【主讲】Wei Fan哥伦比亚大学计算机科学博士现任职于IBM T.J.Watson Research
【主题】Let the Data Speak for Themselves - Simplistic Approaches to Difficult Data Mining Problems
【时间】2008-5-29(周四)10:30-12:00
【地点】伟伦楼241
【语言】中/英文
【主办】管理科学与工程系
【Backgound Information】
Abstract:
Inductive learning is to construct an accurate model from labeled
training examples to match the true model that generates the data. One
major difficulty is that the actual true model is never known for many
practical problems. Any assumption about the exact form of the true
model could be wrong. The validity of any assumption is difficult to
verify since labeled examples are non-exhaustive for most applications,
and there may be little known truth about the exact generating
mechanism. The main stream research of machine learning has been
focusing on rather sophisticated and well-thought approaches to
approximating the true models in classification, regression and
probability estimation problems. Examples of well-known algorithms
belonging to this family include Boosting, Bagging, SVM, Mixture models,
Logistic Regression, and GUIDE, among many others.
In this talk, we will discuss a family of Randomized Decision Tree
algorithms or RDT that can be used efficiently and accurately for
classification, regression and probability estimation problems. The
training procedure of RDT incorporates some surprisingly simple and
unconventional random factors that "encode" the training data into
multiple decision trees. However, its accuracy in all three major
problems is either higher or significantly higher than many well-known
sophisticated approaches on many difficult problems.
In summary, this talk offers the following insights:
1. Introduction of Randomized Decision Trees and its application in
classification, regression, and probability estimation.
2. Selected applications of RDT
a. fraud detection,
b. default and late payment prediction
c. advertisement cost and benefit optimization
d. system module performance estimation
e. ground ozone level estimation
f. chip failure rate
g. query optimization
3. A fresh and unconventional look at accurate machine learning and
data mining without making strong assumptions.
Software and some datasets are available for download at:
http://www.weifan.info/software.htm or
http://www.cs.columbia.edu/~wfan/software.htm
Short Biography
Dr. Wei Fan received his PhD in Computer Science fromColumbia
University in 2001 and has been working in IBM T.J.Watson Research since
then. He published more than 50 papers in top data mining, machine
learning and database conferences, such as KDD, SDM, ICDM, ECML/PKDD,
SIGMOD, VLDB, ICDE, AAAI, etc. Dr. Fan has served as Area Chair, Senior
PC of SIGKDD'06, SDM'08 and ICDM'08, as well as PC of several
prestigious conferences in the area including KDD'08/07/05,
ICDM'07/06/05/04/03, SDM'07/06/05/04, CIKM'07/06, ECML/PKDD'07'06,
ICDE'04, AAAI'07, PAKDD'08/07, EDBT'04, WWW'08/07, etc. Dr. Fan was
invited to speak at ICMLA'06. He served as US NSF panelist in 2007/08.

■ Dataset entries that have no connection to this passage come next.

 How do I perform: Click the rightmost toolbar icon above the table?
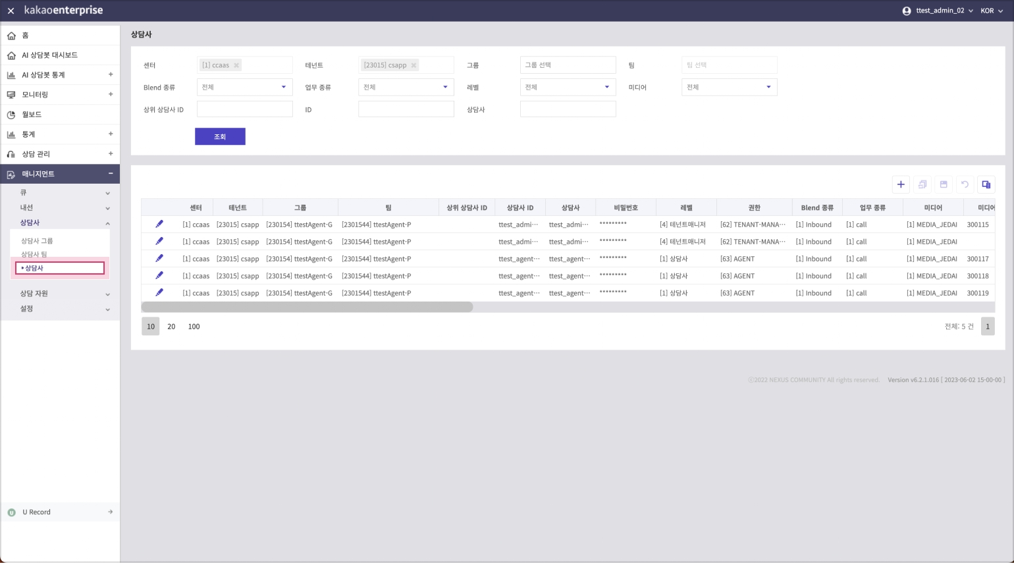pos(986,184)
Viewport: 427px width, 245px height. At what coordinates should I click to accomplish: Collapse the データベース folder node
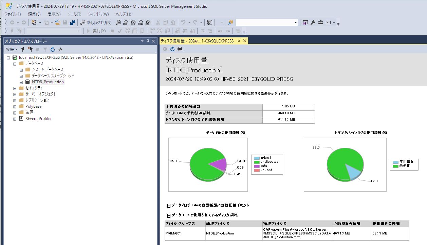15,64
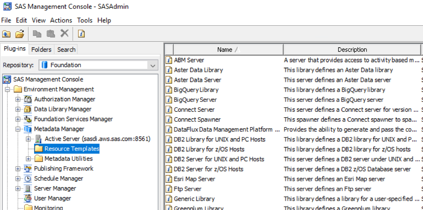Collapse the Metadata Manager node

[x=18, y=129]
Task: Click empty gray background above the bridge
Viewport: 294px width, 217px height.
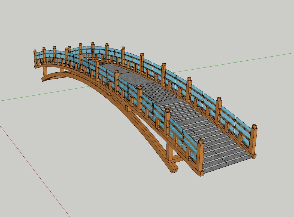Action: tap(163, 22)
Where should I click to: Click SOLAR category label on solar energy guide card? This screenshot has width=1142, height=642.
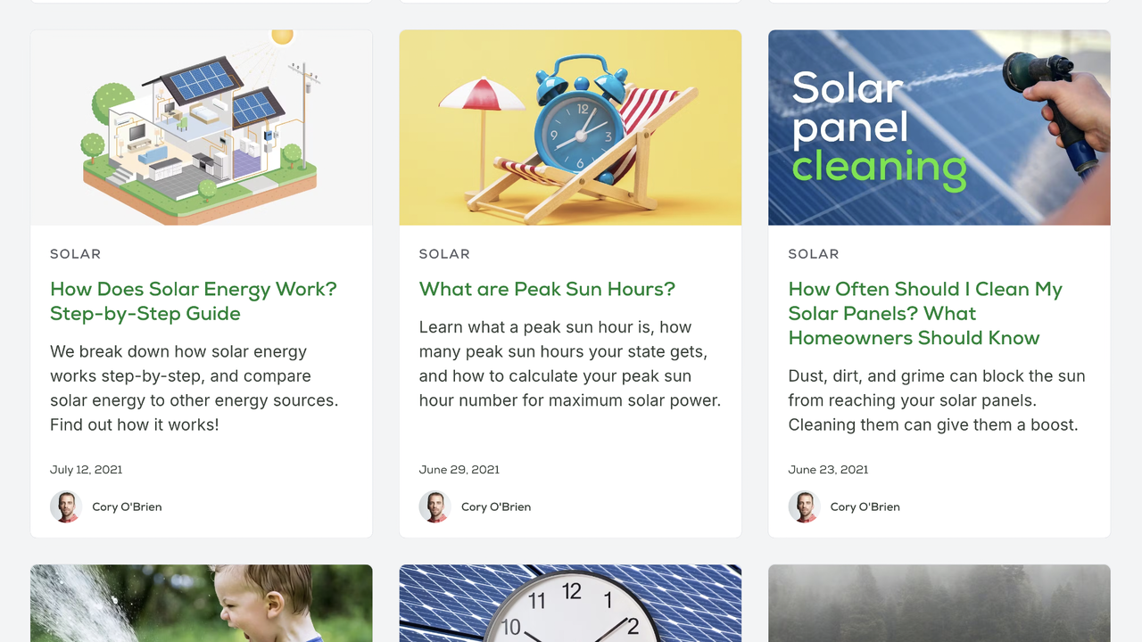coord(75,254)
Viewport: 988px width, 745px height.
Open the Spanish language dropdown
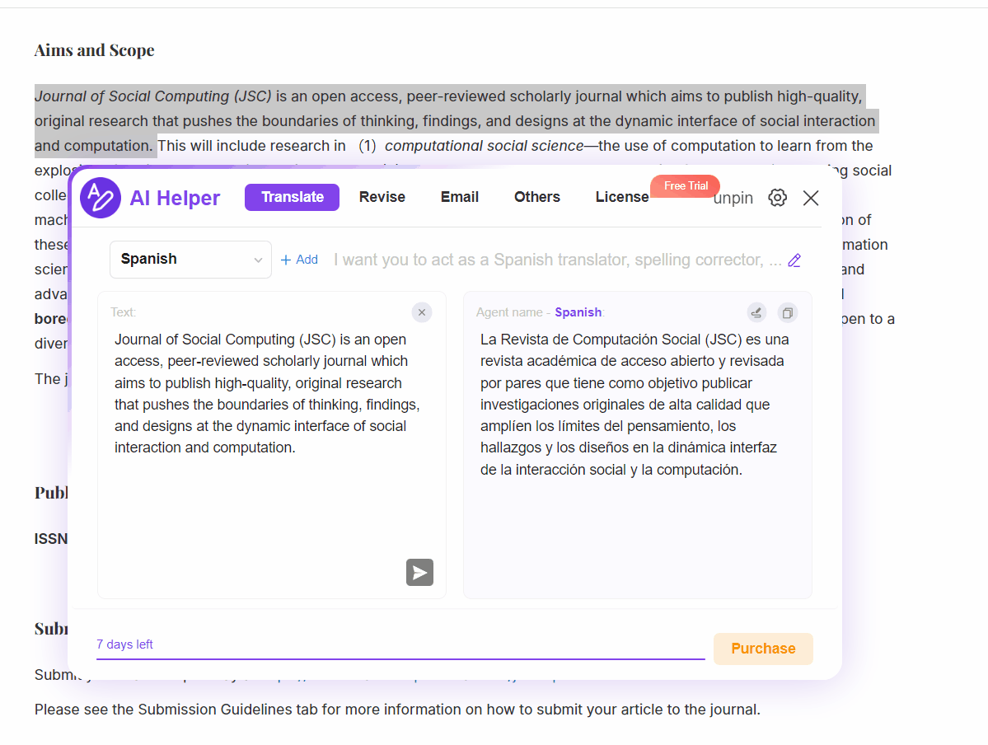[190, 260]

His main research interests and experiences are in various areas of data
mining and database systems, such as, risk analysis, high performance
computing, extremely skewed distribution, cost-sensitive learning, data
stre ams, ensemble methods, graph mining, feature discovery, and
commercial data mining systems. He is particularly interested in simple,
unconventional, but effective methods to solve difficult problems. His
thesis work on intrusion detection has been licensed by a start-up
company since 2001. His co-authored paper in ICDM'06 that uses
"Randomized Decision Tree" to predict skewed ozone days won the best
application paper award. His co-authored paper in KDD'97 on distributed
learning system "JAM" won the runner-up best research paper award.